An intermediate appellate court upheld the ruling by the Hanover County judge.
Five justices on the State Supreme Court, however, found that the Durham County trial judge who granted the 2005 adoption lacked jurisdiction to do so. Adoptions are legal, they found, only as specifically authorized in state law — either after birth parents have surrendered their rights or by a step-parent legally wed to a birth parent who gives consent.

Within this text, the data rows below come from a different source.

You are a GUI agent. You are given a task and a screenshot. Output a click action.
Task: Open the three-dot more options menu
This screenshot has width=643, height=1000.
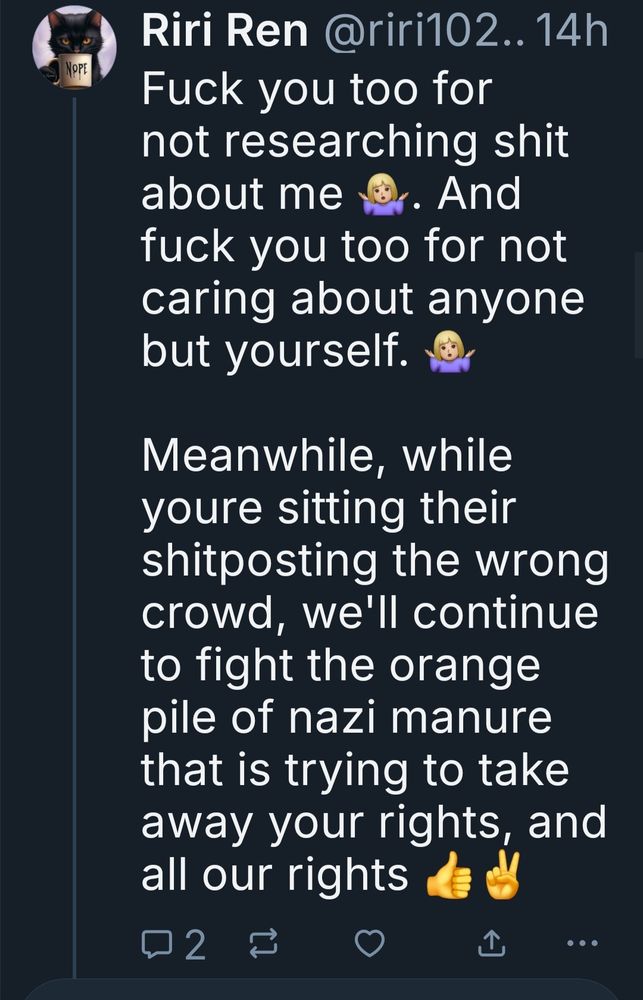click(x=582, y=943)
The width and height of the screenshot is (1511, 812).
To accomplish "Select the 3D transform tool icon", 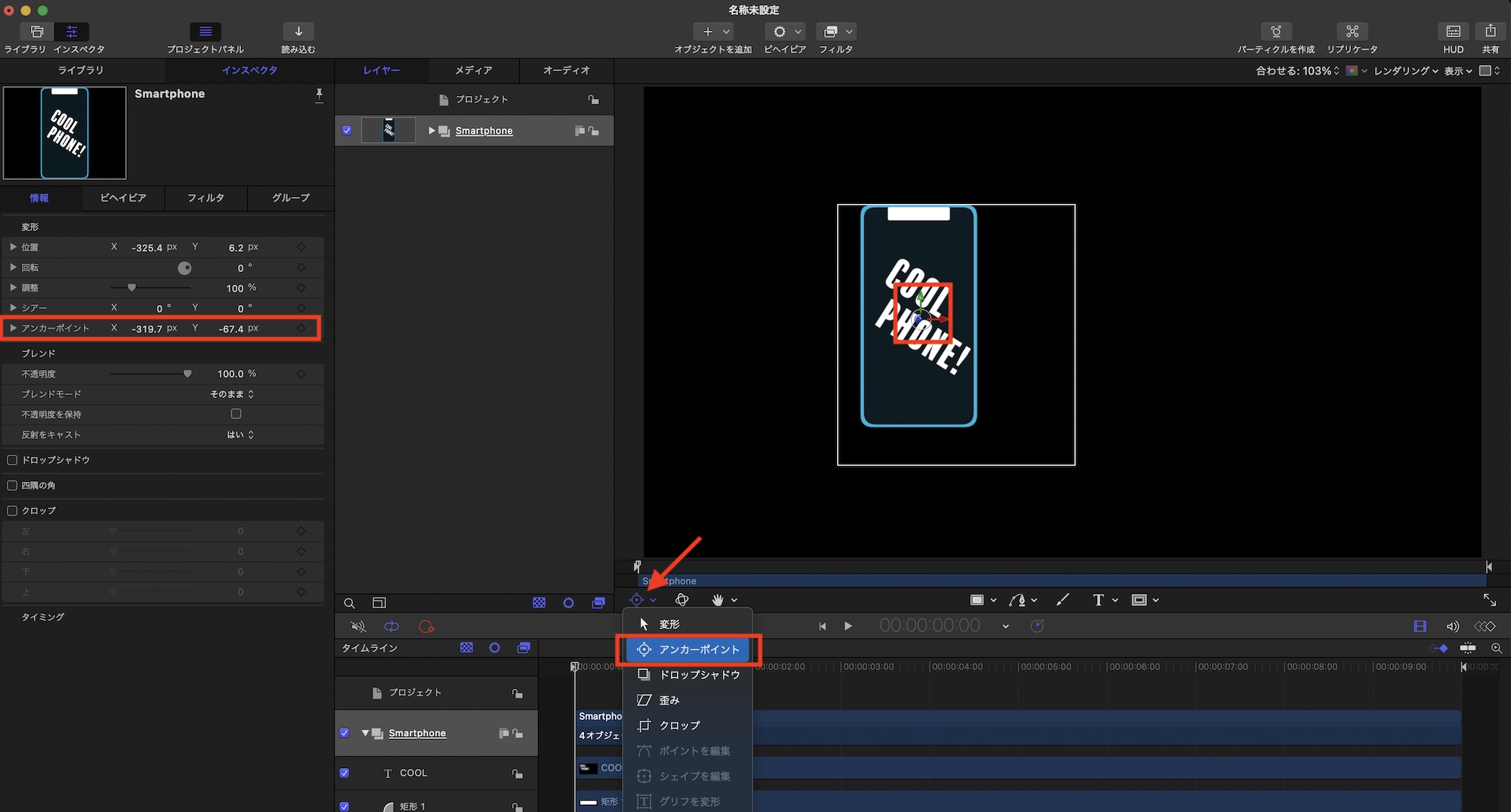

The literalistic interpretation spelled out in Justice Paul M. Newby’s majority opinion was sharply criticized by Justice Robin E. Hudson, who pointed out in her dissent that the Legislature had also made clear, in no uncertain terms, that there is a strict time limit for challenging adoption decrees, long since elapsed when Jarrell mounted her argument. Nothing in North Carolina law, she said, limited either the birth or the adoptive parent’s right to waive the provision regarding termination of parental rights, while it did expressly call for “liberal interpretation” to protect the best interest of children in need of adoption.
Even though the high court majority voided Boseman’s adoption, it did weigh the child’s best interest, since it agreed that Jarrell had encouraged her ex-partner’s parental relationship with their child. In the end, Boseman will maintain her joint custody with her ex-partner, but she is no longer a legal parent.
In the Minnesota case, a unanimous three-judge court of appeals panel, in a case in which the parties are identified only by their initials, adopted the same view as the North Carolina dissenters in holding that a birth parent was time-barred from challenging her former partner’s second-parent adoption. The two women, J.M.J. and L.A.M., began their relationship in 1995, and five years later J.M.J. conceived a child with the assistance of a former boyfriend. A month after twins were born, the birth mother consented to her partner’s second-parent adoption, with the birth father agreeing to terminate his rights.
In 2002, the couple split up, with J.M.J. moving to Arizona, and years of legal squabbling ensued between the two mothers. Finally, in 2009, the birth mother filed a motion to vacate the adoptions, contending that Minnesota law does not allow for second-parent adoptions. J.M.J. also claimed that the 2000 adoptions were fraudulent since the paperwork stated that the twins were conceived through insemination with sperm from an anonymous donor, when in fact she had sexual intercourse with her former boyfriend.
The trial court rejected J.M.J.’s arguments, finding that the statutory time limit for challenging an adoption was long past, and that both of her legal arguments were invalid and improperly raised by her attorney. The judge not only granted L.A.M.’s motion to dismiss the case, it also imposed a sanction for improper litigation tactics, requiring J.M.J. and her attorney to pay for her attorney fees.
The court of appeals agreed that the motion to vacate the adoptions was untimely, and also agreed that sanctions were appropriate because the time-bar was obvious and the fraud claim was spurious — the question of how the twins were conceived was not relevant to the adoption.
Significantly, however, the court disagreed that J.M.J. and her attorney could be penalized for raising the issue of whether Minnesota law allows second-parent adoptions because, the court concluded, that was an open question not yet resolved on the appellate level.
Looking at the state’s adoption law, Judge Kevin G. Ross wrote, it was plausible to interpret it to allow such adoptions, but it was also possible to read the statute to forbid them — or, at least, to not authorize them. The trial court abused its discretion by imposing a financial sanction for having raised that issue.
The appellate court was careful to note that the untimely nature of J.M.J.’s motion made it unnecessary to determine whether in fact Minnesota law allows second-parent adoptions. The court was very careful in its discussion to refrain from signaling any view on that matter, leaving this important question in doubt in Minnesota.
While these cases show that trial judges in both Minnesota and North Carolina have granted second-parent adoptions for same-sex couples, the high court ruling in North Carolina made clear that they can no longer proceed, while the Minnesota decision, though not shutting the door on them, has told trial courts that their legality is at least questionable.